Чтобы понять, к чему я клоню, представьте свой разум как набор предложения, к каждому из которых прилагается номер. Эти числа представляют уверенность субъект утверждает, что соответствующие им утверждения верны. Однако цифры не совсем образуют вероятностное распределение, так как субъект не имеет полностью связная сеть убеждений.Рассуждая, испытуемый может регулировать веса, прикрепленные к каждому предложения таким образом, что противоречивые противоречия в его сети убеждений уменьшенный. Это процесс, посредством которого неявное знание становится явным: это априори. рассуждения.

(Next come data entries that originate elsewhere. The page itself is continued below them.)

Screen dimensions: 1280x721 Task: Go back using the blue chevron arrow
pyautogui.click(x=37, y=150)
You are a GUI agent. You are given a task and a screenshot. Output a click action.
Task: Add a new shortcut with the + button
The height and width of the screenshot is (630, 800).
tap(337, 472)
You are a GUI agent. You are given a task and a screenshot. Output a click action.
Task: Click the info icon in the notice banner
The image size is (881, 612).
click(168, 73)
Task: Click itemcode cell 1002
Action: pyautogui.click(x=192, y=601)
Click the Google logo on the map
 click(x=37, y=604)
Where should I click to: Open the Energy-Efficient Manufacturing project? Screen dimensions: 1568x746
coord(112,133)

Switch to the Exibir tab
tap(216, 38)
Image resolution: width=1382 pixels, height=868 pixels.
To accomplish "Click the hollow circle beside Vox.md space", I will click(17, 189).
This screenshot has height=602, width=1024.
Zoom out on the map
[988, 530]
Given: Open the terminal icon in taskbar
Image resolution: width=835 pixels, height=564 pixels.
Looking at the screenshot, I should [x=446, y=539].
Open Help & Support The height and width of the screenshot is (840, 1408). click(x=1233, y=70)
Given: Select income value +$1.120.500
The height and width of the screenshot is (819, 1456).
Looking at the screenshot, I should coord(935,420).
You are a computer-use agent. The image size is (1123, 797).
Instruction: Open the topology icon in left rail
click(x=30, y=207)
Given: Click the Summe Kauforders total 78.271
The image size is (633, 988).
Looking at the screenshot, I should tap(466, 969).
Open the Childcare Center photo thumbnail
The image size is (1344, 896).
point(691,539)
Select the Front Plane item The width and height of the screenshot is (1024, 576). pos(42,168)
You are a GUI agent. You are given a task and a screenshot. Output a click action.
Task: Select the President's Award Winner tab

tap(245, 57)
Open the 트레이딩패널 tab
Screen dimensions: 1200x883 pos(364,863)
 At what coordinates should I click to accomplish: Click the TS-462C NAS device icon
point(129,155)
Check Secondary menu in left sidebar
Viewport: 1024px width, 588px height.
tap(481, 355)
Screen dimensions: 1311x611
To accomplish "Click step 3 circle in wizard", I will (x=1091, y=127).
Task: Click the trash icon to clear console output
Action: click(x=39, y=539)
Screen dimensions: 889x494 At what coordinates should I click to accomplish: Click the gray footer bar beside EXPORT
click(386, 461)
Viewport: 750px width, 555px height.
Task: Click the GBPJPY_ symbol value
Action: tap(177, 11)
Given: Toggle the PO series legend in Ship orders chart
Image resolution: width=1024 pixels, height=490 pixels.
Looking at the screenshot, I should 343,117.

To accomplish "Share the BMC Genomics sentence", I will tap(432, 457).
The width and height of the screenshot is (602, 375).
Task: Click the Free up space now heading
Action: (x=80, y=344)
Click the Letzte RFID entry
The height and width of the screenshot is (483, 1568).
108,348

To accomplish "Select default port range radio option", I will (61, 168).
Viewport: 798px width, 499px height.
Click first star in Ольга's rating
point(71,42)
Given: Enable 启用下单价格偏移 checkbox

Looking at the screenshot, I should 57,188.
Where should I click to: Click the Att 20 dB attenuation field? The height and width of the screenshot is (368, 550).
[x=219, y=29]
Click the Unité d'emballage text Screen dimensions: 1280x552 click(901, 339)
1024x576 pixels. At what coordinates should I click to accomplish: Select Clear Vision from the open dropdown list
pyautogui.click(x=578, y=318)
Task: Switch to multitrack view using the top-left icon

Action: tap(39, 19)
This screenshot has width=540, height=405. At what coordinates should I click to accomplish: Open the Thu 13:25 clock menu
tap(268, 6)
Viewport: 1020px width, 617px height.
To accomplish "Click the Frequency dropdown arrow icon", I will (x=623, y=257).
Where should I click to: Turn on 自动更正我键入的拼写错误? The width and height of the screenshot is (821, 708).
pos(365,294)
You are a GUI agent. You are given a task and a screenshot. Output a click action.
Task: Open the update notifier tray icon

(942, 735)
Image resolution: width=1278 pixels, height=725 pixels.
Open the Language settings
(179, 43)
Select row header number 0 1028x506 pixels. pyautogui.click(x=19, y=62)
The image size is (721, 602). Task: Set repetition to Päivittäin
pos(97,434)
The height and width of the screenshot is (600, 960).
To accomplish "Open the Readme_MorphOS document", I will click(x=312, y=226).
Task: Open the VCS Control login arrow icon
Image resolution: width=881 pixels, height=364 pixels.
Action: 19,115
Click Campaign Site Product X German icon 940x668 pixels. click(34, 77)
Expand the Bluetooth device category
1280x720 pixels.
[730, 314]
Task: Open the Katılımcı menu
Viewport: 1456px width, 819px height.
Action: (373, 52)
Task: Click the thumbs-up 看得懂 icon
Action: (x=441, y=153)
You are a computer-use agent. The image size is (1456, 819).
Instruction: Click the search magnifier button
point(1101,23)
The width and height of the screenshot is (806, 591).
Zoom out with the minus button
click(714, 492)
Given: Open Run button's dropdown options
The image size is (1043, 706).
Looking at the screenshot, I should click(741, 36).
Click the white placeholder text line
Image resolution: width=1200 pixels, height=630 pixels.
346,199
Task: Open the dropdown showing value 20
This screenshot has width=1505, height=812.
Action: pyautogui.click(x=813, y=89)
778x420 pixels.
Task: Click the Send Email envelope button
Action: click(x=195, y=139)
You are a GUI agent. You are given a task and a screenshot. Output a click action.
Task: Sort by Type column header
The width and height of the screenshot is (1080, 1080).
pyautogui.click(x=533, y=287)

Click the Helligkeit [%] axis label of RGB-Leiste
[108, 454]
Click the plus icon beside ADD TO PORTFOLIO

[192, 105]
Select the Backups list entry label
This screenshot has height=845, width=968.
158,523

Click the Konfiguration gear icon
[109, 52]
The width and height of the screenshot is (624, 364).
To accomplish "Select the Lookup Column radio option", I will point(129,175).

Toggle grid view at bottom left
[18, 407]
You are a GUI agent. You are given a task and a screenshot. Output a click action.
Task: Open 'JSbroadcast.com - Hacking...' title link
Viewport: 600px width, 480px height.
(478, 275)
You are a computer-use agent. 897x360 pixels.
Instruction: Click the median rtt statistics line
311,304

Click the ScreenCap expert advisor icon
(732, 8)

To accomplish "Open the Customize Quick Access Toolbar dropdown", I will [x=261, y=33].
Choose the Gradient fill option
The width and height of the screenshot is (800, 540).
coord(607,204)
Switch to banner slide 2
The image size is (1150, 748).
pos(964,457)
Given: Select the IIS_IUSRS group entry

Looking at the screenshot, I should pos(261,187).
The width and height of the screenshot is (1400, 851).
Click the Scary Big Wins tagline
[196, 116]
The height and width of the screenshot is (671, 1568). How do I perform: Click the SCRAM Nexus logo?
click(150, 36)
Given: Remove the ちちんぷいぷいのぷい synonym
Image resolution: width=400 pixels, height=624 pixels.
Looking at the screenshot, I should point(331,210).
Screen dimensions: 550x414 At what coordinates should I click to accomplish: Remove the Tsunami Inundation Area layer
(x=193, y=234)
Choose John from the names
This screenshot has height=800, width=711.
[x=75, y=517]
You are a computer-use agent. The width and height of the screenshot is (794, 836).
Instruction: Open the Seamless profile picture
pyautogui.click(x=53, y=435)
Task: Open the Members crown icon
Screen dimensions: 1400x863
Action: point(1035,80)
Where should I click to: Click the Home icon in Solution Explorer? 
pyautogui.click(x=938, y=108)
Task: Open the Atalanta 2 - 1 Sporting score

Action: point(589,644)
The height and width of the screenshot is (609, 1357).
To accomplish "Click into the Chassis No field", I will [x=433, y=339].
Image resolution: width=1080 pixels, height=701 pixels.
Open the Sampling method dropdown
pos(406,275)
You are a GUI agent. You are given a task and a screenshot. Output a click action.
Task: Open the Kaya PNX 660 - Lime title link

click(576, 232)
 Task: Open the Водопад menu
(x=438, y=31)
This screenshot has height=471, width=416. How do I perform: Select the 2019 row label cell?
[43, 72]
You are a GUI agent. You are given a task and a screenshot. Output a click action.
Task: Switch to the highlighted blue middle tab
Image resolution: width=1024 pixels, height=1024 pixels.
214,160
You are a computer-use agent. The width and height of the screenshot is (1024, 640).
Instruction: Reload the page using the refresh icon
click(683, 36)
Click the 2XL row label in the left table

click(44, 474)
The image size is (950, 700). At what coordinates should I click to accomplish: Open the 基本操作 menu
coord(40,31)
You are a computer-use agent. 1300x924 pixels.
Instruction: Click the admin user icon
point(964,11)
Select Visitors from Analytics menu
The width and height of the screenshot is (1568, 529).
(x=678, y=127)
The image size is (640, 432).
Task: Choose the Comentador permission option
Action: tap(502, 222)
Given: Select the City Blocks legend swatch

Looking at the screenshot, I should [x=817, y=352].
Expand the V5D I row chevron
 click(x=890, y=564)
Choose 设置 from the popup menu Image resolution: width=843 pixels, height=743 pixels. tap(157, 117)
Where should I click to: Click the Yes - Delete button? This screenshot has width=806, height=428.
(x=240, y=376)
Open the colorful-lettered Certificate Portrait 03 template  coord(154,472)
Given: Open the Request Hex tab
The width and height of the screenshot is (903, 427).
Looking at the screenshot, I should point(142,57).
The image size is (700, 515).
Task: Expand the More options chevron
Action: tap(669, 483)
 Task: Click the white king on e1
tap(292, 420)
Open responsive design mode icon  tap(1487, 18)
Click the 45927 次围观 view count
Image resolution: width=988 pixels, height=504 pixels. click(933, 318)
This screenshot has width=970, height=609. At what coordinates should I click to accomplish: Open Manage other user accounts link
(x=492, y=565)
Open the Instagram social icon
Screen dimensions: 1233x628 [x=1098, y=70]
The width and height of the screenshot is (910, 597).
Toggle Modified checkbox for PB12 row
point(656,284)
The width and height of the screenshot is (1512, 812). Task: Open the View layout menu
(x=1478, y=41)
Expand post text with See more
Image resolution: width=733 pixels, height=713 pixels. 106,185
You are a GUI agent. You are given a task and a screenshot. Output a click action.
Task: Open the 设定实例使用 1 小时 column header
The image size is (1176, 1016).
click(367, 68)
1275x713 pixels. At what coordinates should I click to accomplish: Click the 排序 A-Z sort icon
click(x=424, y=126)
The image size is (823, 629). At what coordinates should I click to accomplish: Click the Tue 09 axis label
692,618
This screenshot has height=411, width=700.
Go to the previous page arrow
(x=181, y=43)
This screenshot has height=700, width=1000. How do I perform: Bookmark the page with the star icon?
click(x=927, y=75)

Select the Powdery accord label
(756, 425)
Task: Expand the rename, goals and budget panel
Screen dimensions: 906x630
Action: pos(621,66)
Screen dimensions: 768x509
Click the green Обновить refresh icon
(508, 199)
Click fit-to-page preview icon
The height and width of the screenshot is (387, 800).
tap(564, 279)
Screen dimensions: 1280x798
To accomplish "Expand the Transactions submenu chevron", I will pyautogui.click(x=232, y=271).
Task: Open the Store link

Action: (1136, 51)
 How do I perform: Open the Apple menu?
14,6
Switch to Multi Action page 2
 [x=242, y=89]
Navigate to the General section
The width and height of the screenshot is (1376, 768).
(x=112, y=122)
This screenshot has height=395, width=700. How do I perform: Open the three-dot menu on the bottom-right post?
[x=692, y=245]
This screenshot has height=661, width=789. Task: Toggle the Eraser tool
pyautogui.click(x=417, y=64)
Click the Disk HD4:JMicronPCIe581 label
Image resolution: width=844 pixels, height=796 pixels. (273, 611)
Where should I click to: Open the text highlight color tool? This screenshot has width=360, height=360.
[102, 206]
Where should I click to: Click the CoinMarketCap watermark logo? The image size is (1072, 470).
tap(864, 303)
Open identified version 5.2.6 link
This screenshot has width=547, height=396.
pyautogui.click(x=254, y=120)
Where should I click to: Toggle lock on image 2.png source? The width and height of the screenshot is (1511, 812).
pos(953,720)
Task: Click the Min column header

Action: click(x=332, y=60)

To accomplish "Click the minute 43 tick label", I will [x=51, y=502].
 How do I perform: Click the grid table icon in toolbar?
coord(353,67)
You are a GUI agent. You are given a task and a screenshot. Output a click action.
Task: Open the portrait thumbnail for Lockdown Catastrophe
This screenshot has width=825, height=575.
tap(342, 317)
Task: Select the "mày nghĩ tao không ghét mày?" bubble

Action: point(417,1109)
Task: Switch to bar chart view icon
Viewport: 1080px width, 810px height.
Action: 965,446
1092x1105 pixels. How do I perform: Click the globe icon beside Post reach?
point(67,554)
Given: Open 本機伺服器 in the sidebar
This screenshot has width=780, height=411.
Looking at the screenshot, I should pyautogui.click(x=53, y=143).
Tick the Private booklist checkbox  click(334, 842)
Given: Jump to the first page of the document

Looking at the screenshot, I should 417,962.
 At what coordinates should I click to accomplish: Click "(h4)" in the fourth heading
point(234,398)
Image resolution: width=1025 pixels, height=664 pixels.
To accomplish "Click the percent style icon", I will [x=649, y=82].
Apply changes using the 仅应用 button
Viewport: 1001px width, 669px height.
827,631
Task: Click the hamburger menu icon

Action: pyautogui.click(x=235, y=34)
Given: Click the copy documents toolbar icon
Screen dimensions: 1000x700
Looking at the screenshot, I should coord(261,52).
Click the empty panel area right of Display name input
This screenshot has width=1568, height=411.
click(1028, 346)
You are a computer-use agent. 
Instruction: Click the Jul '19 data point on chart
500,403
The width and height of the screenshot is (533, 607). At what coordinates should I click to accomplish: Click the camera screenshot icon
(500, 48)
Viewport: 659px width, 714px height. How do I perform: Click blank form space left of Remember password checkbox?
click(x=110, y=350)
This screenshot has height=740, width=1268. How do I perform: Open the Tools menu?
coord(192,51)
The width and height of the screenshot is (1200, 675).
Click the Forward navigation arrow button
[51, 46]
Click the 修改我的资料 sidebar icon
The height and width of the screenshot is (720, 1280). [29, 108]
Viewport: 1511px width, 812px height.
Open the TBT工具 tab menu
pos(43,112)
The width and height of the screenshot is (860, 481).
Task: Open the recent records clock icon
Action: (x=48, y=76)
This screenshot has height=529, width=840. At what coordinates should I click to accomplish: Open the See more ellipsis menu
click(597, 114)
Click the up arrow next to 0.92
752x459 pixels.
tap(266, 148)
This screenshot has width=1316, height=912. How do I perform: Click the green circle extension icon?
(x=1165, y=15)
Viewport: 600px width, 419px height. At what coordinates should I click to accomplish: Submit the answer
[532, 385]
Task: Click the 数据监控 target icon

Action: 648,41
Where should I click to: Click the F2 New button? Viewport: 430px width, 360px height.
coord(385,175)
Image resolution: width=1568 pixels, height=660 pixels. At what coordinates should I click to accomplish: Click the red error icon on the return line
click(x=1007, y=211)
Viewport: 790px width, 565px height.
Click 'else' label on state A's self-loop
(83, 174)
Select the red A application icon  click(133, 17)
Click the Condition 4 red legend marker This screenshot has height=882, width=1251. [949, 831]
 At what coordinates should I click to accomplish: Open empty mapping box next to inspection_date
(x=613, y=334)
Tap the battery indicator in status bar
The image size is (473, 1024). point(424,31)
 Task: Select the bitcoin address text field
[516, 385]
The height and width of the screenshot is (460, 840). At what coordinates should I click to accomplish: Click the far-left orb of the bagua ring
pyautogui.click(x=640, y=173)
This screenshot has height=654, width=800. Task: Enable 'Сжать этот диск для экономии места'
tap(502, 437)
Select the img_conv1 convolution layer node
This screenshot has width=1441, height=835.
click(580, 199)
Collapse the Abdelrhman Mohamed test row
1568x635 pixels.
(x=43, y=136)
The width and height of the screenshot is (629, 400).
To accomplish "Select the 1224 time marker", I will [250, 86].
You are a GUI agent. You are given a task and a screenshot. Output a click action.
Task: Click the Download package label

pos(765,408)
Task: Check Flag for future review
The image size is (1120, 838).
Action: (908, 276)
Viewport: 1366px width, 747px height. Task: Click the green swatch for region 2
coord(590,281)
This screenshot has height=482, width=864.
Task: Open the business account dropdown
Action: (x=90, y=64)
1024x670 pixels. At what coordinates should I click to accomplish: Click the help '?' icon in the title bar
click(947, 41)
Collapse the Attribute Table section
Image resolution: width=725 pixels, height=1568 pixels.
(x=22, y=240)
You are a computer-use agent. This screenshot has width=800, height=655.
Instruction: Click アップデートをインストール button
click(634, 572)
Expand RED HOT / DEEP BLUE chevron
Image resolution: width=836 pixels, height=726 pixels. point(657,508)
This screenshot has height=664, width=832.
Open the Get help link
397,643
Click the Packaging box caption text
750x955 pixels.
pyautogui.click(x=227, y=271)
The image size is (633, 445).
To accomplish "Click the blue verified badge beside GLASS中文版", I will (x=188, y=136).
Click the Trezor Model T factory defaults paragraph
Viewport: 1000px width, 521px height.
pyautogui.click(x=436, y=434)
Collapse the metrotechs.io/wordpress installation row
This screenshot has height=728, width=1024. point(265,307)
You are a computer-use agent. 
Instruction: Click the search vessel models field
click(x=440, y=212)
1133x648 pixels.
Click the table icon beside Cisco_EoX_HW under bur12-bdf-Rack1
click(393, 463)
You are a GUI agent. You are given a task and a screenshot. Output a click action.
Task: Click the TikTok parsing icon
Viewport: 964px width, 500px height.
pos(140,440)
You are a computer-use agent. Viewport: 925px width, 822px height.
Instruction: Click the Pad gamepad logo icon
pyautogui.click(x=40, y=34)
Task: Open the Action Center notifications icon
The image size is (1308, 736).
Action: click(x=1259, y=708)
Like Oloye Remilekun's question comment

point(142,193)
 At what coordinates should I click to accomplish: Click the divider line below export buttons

А логика — это изучение закономерностей такой трансформации знаний.
По этой теме можно сказать гораздо больше, но, возможно, нам следует оставить это до завтра?
Скептик : Я должен спросить вас еще об одном, прежде чем мы отойти.Почему вы утверждаете, что скептицизм скорее ложный, чем бессмысленный, как некоторые сказать?
Догматик : Как я уже сказал: в той мере, в какой сроки «знание», «вера», «доказательная поддержка» и т. д. имеют смысл, в этой степени скептицизм имеет смысл и, как я пытался показать, ложен. Но это очевидно, что эти термины имеют смысл во многих контекстах; следовательно, скептицизм ложен как тезис о «знании», взятом в том смысле, который он имеет в этих контекстах; И в какой еще смысл мы могли это принять?
Когда я поднимаю руку и говорю: «Вот рука.я знаю это здесь есть рука «, то, что я говорю, не бессмысленно, а просто правда. как я предпочитаю использовать термин «бессмысленный». Если вы не хотите использовать «x is бессмысленно «в этом смысле, а скорее как значение», нет смысла говорить x «или» здесь x можно было бы подумать, чтобы сказать что-то очень существенное, но на самом деле это просто вопрос слов «или» необычно говорить x (в данном контексте) «или «не рассчитывайте построить интересную теорию на том факте, что x не ложно» или «использование x (здесь) вводит в заблуждение, поскольку оно не работает так, как на других контекстах «или что-то в этом роде, то я бы отметил, что бессмысленность была бы вопрос степени, и да, в этом смысле как радикальный скептицизм, так и его отрицание было бы до некоторой степени бессмысленным.